Data Management has been the foundational building block supporting major business analytics initiatives from day one. Not only is it highly relevant, it is absolutely critical to the success of all business analytics projects.
Emerging big data platforms such as Hadoop and in-memory databases are disrupting traditional data architecture in the way organisations store and manage data. Furthermore, new techniques such as schema on-read and persistent in-memory data store are changing how organisations deliver data and drive the analytical life cycle.
This brings us to the question of how relevant data management is in the era of big data? At SAS, we believe that data management will continue to be the critical link between traditional data sources, big data platforms and powerful analytics. There is no doubt that the WHERE and HOW big data will be stored will change and evolve overtime. However that doesn’t affect the need for big data to be subject to the same quality and control requirements as traditional data sources.
Fundamentally, big data cannot be used effectively without proper data management
Data has always been more valuable and powerful when it is integrated and this will remain to be true in the era of big data.
It is a well known fact that whilst Hadoop is being used as a powerful data storage repository for high volume, unstructured or semi-structure information, most corporate data are still locked in traditional RDBMs or data warehouse appliances.

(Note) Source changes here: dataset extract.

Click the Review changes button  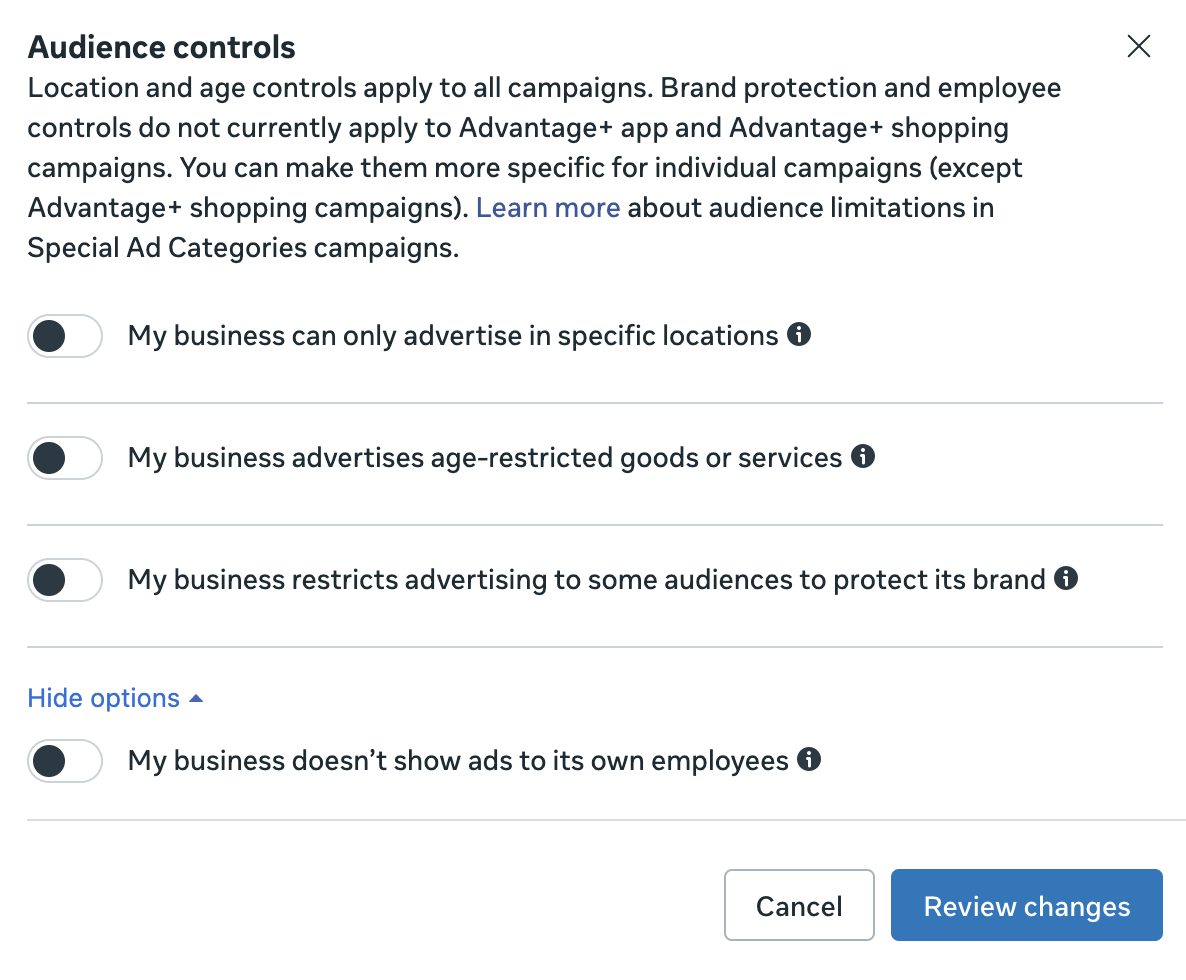pyautogui.click(x=1026, y=906)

The true value of weblog traffic or meter data stored in Hadoop can only be unleashed when they are linked and integrated with customer profile and transaction data that are stored in existing applications. The integration of high volume, semi-structured big data with legacy transaction data will provide powerful business insights that can be game changing.

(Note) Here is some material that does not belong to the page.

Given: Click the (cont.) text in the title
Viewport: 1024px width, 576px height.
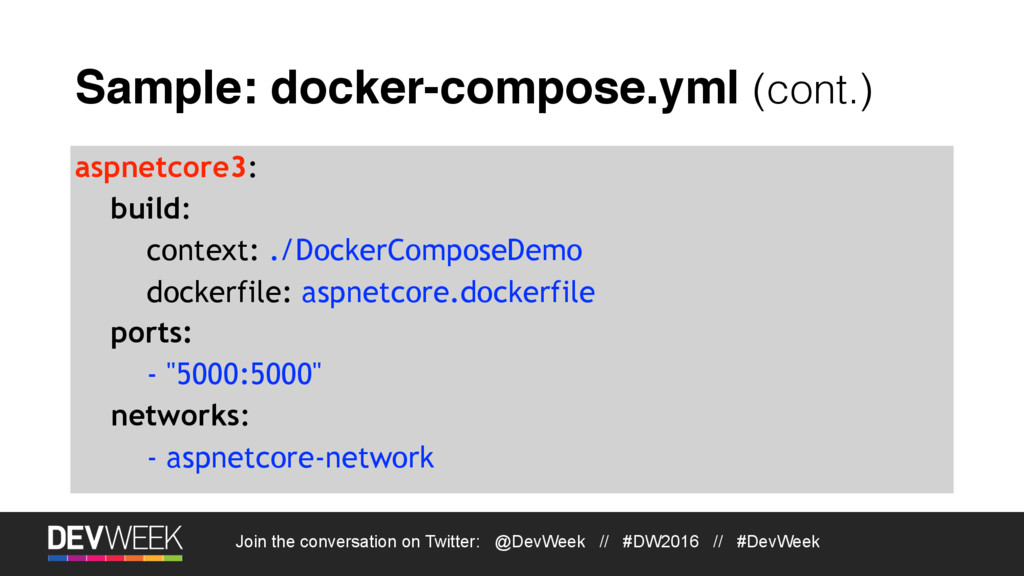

Data has always been more valuable and powerful when it is integrated and this will continue to be true in the era of big data.
Big data platforms provide an alternative source of data within an organisation’s enterprise data architecture today, and therefore must be part of an organization integration capability.
Just because data lives and comes from a new data source and platform doesn’t mean high levels of quality and accuracy can be assumed. In fact, Hadoop data is known to be notoriously poor in terms of its quality and structure simply because of the lack of control and ease of how data can get into a Hadoop environment.
Just like traditional data sources, before raw Hadoop data can be used, it needs to be profiled and analysed. Often issues such as non-standardised fields and missing data become glaringly obvious when analysts try to tap into Hadoop data sources. Automated data cleansing and enrichment capabilities within the big data environment are critical to make the data more relevant, valuable and most importantly, trustworthy.
As Hadoop gains momentum as a general purpose data repository, there will be increasing pressure to adopt traditional data quality processes and best pracrices.
It should come as no surprise that policies and practices around data governance will need to be applied to new big data sources and platforms. The requirements of storing and manage metadata, understanding lineage and implementing data stewardship do not go away simply because the data storage mechanism has changed.
Furthermore, the unique nature of Hadoop as a highly agile and flexible data repository also brings new challenges around privacy and security around how data needs to be managed, protected and shared. Data Governance will play an increasingly important role in the era of big data as the need to better align IT and business increases.
Data Governance will play an increasingly important role in the era of big data as the need to better align IT and business increases
Whilst the technology underpinning how organisations store their data is going through tremendous change, the need to integrate, govern and manage the data itself have not changed. If anything, the changes to the data landscape and the increase in types and forms of data repositories will make the tasks around data management more challenging than ever.
SAS recognises the challenge faced by our customers and has continued to investment in our extensive Data Management product portfolio by embracing big data platforms from leading vendors such as Cloudera and Hortonworks as well as supporting new data architecture and data management approaches.
As this recent NY Times article appropriately called out, a robust and automated data management platform within a big data environment is critical to empower data scientists and analyst so that they can be freed from doing “Data Janitor” work and focus on the high value activities.